People celebrate as the verdict is announced in the trial of former police officer Derek Chauvin outside the Hennepin County Government Center in Minneapolis, Minnesota on April 20, 2021. - Sacked police officer Derek Chauvin was convicted of murder and manslaughter on april 20 in the death of African-American George Floyd in a case that roiled the United States for almost a year, laying bare deep racial divisions. (Chandan Khanna/AFP/Getty Images)

People in Minneapolis celebrate as the verdict is announced in the trial of former police officer Derek Chauvin. (Chandan Khanna/AFP/Getty Images)

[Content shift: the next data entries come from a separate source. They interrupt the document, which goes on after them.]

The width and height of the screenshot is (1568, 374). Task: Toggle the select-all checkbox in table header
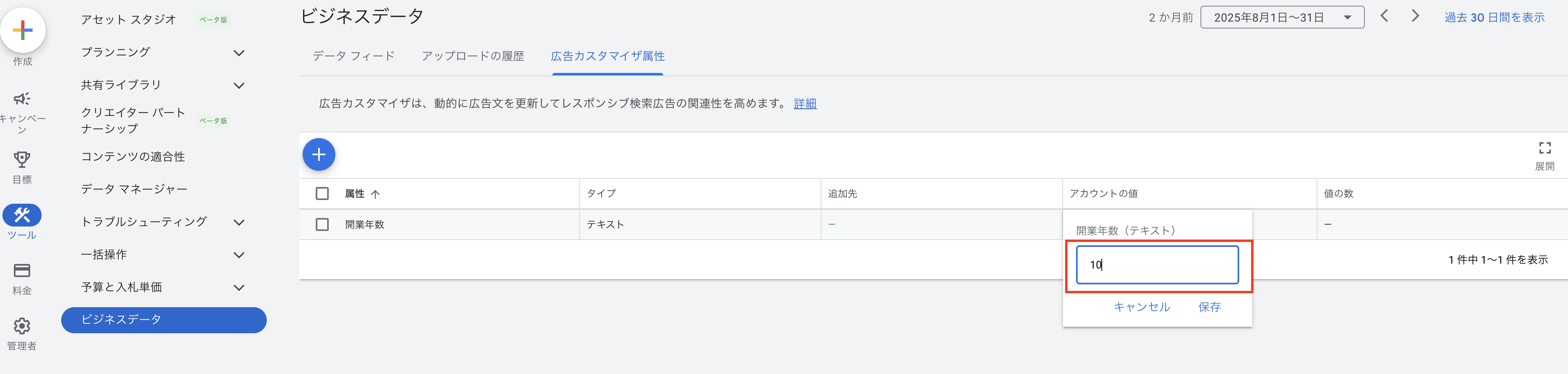coord(322,194)
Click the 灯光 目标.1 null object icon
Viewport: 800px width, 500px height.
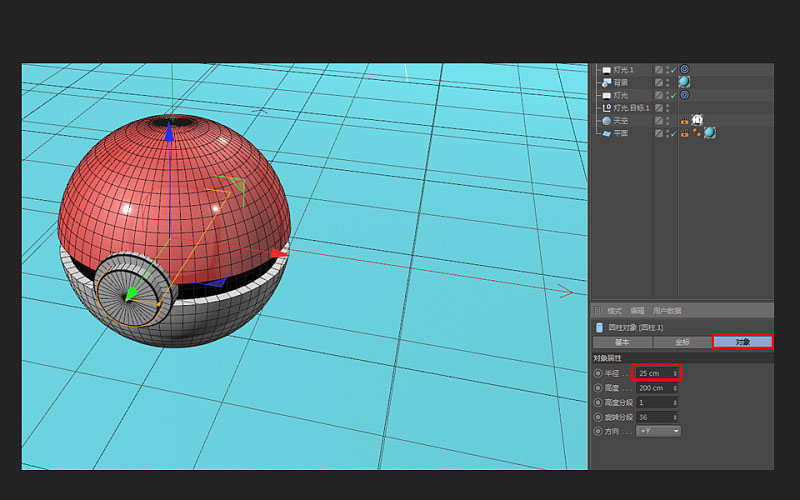(606, 107)
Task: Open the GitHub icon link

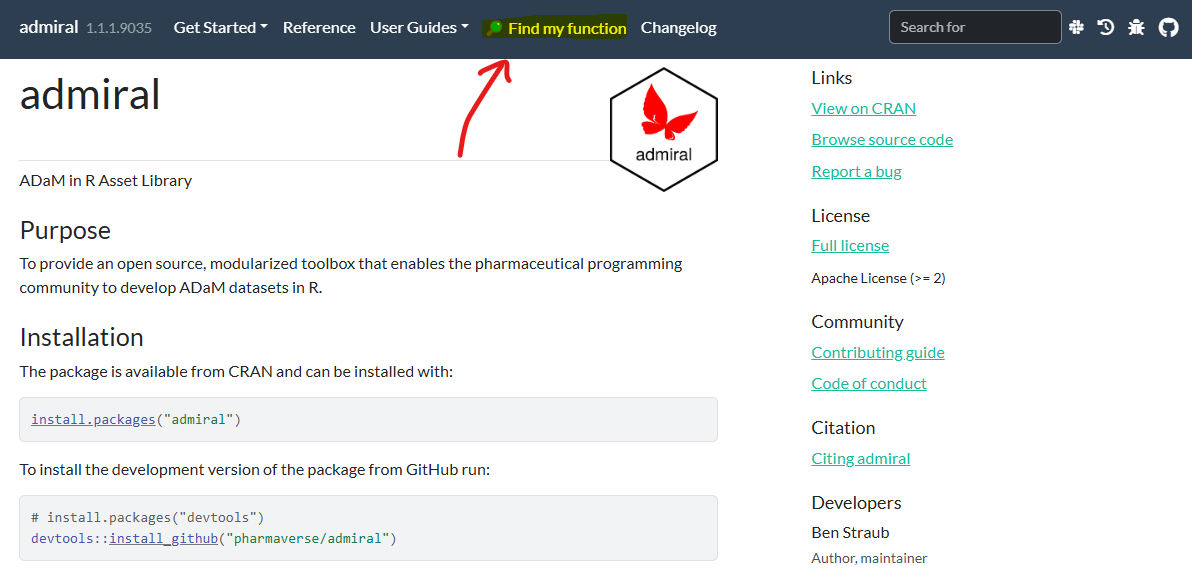Action: coord(1168,28)
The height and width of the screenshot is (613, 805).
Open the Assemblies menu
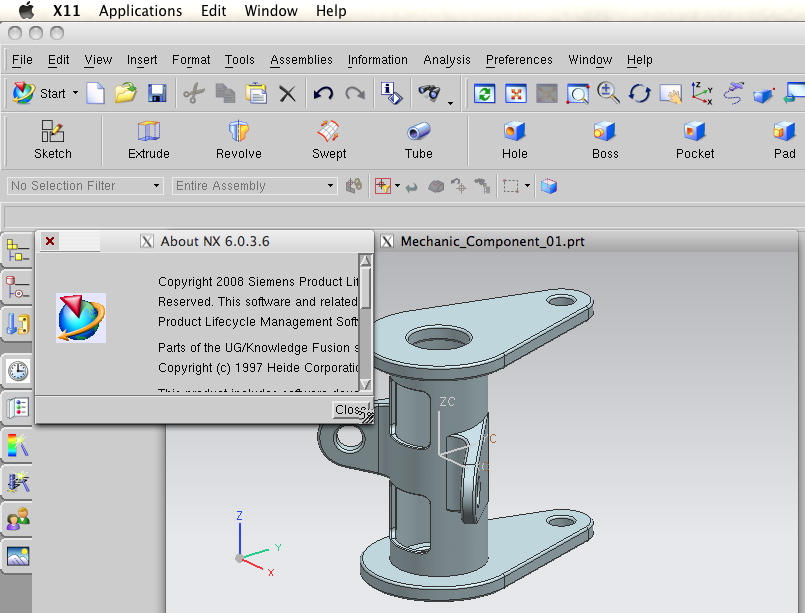tap(301, 60)
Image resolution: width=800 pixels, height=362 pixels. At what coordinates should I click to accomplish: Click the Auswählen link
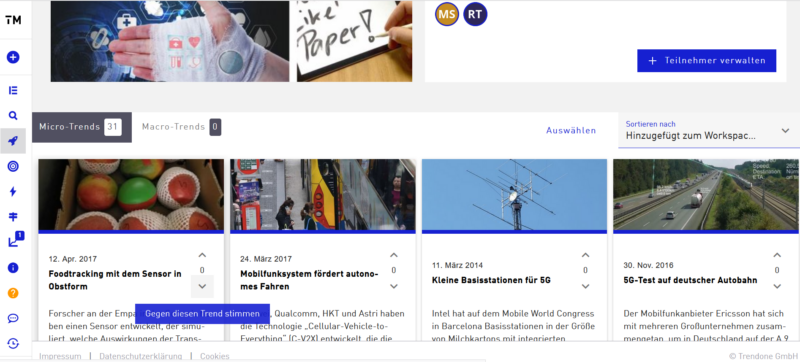coord(571,131)
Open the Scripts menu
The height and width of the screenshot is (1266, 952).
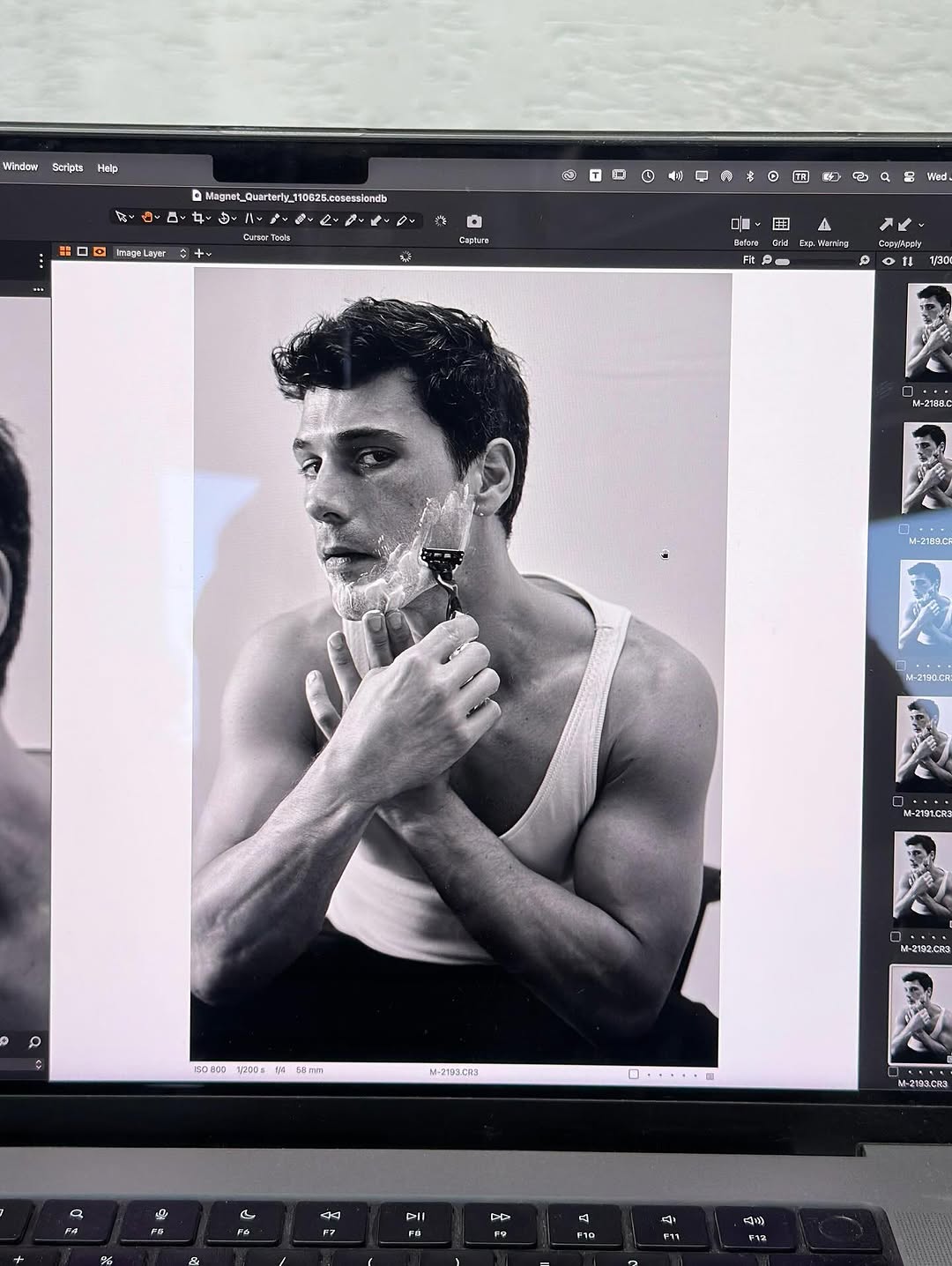click(67, 168)
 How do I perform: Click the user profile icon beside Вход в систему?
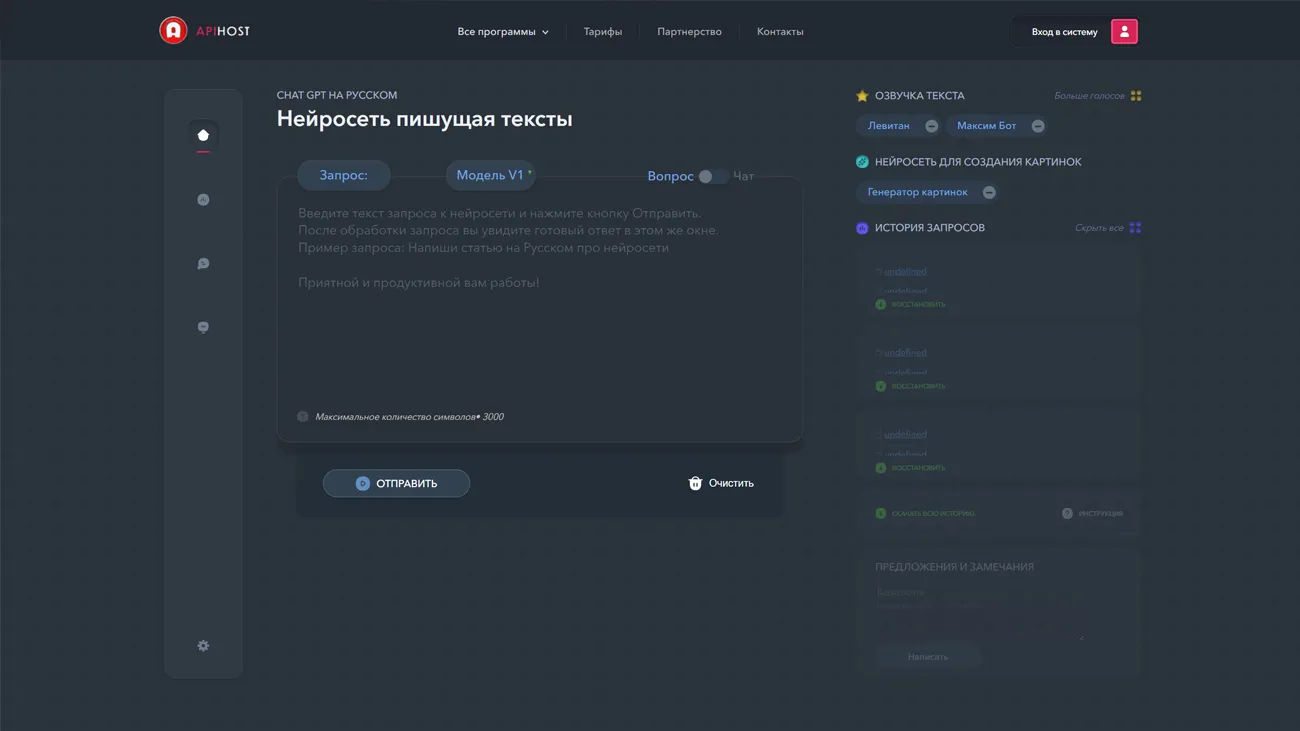tap(1124, 32)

This verdict was never a sure bet. In the decades-long history of police killing unarmed Black Americans, few offending officers have been brought to trial, and even fewer found guilty. A failure to indict police officers involved in the death of Breonna Taylor was met with civil unrest; Philando Castile’s killer was acquitted of manslaughter after shooting him at point-blank range during a traffic stop. Of course, the stakes were higher for Derek Chauvin, the former police officer who murdered George Floyd by kneeling on his neck for nine minutes and 29 seconds. If such morbid comparisons can be made, Floyd is simply more famous. Millions of people saw firsthand the video evidence of Chauvin’s excessive force. Anything but a guilty verdict would have been met with mass protests, perhaps greater than those that followed his death. In the end, after 10 hours of deliberation, the dozen jurors—six white, six people of colour—found Chauvin guilty on all three charges: second-degree unintentional murder, third-degree murder and second-degree manslaughter. As soon as the news broke, crowds like the one pictured above, outside the Hennepin County Government Center in Minneapolis, burst out in screams of relief, if not joy. Nobody’s happy, exactly. But justice has been served—that’s a step in the right direction.